#### [Collection entries]
☆ ☆ ☆
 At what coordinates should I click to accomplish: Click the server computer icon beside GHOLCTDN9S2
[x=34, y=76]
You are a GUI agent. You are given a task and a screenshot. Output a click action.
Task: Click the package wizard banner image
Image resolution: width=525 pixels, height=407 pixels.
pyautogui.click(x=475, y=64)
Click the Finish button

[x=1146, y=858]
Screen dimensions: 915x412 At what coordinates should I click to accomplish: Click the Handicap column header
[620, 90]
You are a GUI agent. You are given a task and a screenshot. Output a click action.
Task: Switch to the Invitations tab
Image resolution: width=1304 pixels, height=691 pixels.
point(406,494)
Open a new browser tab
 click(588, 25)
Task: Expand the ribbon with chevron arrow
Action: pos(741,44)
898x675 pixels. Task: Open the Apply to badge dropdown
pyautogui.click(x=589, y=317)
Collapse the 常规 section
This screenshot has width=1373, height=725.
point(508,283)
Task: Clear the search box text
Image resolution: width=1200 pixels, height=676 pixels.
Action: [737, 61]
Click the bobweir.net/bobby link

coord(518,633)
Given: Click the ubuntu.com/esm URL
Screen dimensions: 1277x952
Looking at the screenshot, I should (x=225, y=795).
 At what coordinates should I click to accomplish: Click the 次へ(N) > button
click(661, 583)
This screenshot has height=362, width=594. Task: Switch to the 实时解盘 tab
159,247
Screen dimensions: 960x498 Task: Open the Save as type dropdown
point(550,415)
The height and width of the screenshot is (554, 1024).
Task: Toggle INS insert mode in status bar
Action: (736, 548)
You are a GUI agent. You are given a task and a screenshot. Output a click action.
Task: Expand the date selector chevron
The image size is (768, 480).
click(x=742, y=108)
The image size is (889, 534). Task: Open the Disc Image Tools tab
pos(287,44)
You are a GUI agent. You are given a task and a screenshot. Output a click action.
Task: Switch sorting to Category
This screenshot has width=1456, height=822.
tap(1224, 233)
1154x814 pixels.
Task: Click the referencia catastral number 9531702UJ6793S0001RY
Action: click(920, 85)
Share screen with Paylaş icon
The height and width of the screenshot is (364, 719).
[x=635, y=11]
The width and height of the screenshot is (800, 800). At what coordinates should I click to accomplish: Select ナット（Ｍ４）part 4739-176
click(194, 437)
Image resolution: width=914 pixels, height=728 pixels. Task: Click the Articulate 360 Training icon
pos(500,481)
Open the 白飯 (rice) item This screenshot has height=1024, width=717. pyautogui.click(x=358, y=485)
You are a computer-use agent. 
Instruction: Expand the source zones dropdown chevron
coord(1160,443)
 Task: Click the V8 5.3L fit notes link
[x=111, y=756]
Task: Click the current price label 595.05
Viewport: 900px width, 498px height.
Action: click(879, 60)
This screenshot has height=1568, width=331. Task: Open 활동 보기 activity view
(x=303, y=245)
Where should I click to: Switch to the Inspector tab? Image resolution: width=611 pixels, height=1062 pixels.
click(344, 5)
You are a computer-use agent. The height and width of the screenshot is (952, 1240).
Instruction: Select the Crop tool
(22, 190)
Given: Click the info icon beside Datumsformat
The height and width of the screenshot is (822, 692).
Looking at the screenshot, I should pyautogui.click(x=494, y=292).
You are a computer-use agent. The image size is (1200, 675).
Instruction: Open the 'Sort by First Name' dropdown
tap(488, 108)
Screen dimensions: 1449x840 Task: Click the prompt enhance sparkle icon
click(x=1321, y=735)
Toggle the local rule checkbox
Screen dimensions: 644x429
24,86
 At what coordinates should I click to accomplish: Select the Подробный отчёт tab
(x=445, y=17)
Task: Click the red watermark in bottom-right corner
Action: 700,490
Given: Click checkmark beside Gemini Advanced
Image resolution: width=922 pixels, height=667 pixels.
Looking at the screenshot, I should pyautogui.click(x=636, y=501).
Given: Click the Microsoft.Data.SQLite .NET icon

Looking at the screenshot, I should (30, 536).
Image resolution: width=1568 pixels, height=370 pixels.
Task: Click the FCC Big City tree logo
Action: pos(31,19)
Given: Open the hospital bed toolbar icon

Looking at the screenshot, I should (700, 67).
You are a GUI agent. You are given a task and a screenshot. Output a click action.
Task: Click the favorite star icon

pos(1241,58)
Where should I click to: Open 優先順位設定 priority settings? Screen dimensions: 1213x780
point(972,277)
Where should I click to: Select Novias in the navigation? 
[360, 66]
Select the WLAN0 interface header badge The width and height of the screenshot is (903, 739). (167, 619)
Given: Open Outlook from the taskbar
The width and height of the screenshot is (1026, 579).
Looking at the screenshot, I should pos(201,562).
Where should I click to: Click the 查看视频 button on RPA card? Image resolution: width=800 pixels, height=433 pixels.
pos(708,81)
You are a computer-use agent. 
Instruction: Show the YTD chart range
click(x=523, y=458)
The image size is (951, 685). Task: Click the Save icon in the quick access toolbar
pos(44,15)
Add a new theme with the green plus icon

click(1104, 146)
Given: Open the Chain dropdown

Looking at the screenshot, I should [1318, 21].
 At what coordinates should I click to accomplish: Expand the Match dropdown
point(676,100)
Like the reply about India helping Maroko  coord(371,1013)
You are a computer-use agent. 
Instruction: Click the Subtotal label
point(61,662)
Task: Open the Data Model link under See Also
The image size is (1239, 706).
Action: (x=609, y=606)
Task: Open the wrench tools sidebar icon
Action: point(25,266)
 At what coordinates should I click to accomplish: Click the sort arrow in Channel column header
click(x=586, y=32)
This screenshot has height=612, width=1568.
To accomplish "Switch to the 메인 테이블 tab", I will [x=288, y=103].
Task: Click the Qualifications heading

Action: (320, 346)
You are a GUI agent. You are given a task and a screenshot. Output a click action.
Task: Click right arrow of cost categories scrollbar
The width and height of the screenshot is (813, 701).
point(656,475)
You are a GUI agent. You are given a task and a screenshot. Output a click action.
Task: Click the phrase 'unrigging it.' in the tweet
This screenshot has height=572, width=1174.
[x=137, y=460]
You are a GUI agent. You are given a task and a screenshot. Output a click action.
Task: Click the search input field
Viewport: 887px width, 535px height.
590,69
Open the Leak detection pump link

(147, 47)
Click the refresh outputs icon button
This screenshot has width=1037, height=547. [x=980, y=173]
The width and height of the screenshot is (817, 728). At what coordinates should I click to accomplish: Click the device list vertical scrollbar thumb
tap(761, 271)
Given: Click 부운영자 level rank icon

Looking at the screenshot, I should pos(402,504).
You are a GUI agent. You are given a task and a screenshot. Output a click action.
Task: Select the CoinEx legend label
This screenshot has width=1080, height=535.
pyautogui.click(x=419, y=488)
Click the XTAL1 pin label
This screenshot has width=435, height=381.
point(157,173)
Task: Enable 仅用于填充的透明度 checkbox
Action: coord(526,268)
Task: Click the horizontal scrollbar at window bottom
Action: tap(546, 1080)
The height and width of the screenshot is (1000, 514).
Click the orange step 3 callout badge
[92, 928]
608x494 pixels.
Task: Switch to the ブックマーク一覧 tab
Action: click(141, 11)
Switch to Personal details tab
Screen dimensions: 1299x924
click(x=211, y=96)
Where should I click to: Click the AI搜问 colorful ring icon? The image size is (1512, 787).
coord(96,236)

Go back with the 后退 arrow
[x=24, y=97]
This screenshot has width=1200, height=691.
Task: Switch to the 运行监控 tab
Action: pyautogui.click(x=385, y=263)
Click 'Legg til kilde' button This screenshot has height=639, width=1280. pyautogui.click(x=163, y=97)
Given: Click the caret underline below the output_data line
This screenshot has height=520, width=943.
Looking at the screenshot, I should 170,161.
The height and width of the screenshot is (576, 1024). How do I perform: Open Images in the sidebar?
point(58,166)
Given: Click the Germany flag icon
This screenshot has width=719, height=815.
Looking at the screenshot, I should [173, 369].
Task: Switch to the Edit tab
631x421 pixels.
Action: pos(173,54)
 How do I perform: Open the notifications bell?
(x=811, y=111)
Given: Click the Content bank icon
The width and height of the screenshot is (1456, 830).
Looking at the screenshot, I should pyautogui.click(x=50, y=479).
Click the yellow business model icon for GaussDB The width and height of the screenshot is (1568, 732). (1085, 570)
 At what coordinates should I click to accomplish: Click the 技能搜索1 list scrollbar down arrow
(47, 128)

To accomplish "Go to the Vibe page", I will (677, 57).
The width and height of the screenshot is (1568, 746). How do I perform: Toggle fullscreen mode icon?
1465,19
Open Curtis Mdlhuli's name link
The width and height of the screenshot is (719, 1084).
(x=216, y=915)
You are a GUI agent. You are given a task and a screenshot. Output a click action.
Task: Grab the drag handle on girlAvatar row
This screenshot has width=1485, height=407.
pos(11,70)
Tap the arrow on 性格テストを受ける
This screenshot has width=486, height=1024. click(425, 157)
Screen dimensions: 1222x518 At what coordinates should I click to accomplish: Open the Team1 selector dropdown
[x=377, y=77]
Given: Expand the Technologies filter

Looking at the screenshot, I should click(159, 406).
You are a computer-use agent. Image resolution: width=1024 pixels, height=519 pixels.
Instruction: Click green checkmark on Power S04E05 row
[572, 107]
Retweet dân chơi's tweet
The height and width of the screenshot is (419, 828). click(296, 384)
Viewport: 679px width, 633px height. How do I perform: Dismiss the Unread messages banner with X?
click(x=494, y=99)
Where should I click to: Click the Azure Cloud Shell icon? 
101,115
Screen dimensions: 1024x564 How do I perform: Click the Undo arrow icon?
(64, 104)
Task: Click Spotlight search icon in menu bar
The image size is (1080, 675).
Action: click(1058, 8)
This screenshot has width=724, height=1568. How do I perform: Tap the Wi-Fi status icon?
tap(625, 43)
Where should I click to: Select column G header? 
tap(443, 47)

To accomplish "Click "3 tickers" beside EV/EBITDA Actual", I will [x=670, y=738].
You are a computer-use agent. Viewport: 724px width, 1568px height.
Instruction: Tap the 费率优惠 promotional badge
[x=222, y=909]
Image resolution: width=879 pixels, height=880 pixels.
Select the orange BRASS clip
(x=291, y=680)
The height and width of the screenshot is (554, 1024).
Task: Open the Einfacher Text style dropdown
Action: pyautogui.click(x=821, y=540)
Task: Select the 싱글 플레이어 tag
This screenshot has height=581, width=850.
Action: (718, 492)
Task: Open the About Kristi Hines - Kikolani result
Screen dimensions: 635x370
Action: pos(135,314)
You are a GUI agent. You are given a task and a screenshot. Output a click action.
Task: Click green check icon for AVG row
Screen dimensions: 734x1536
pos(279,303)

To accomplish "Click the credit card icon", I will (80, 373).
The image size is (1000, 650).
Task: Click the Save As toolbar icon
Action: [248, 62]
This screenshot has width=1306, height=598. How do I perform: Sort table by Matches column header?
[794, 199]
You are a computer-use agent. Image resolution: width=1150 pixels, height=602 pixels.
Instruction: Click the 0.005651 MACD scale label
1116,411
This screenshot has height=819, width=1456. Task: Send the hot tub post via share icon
☆ ☆ ☆
Above are the lines; repeat exactly the ones from the line containing "The width and height of the screenshot is (817, 728)." down to the line containing "Given: Click the caret", both inclusive.

The width and height of the screenshot is (817, 728). At what coordinates should I click to accomplish: Click the device list vertical scrollbar thumb
tap(761, 271)
Given: Click 부운영자 level rank icon

Looking at the screenshot, I should pos(402,504).
You are a GUI agent. You are given a task and a screenshot. Output a click action.
Task: Select the CoinEx legend label
This screenshot has width=1080, height=535.
pyautogui.click(x=419, y=488)
Click the XTAL1 pin label
This screenshot has width=435, height=381.
point(157,173)
Task: Enable 仅用于填充的透明度 checkbox
Action: coord(526,268)
Task: Click the horizontal scrollbar at window bottom
Action: tap(546, 1080)
The height and width of the screenshot is (1000, 514).
Click the orange step 3 callout badge
[92, 928]
608x494 pixels.
Task: Switch to the ブックマーク一覧 tab
Action: click(141, 11)
Switch to Personal details tab
Screen dimensions: 1299x924
click(x=211, y=96)
Where should I click to: Click the AI搜问 colorful ring icon? The image size is (1512, 787).
coord(96,236)

Go back with the 后退 arrow
[x=24, y=97]
This screenshot has width=1200, height=691.
Task: Switch to the 运行监控 tab
Action: pyautogui.click(x=385, y=263)
Click 'Legg til kilde' button This screenshot has height=639, width=1280. pyautogui.click(x=163, y=97)
Given: Click the caret underline below the output_data line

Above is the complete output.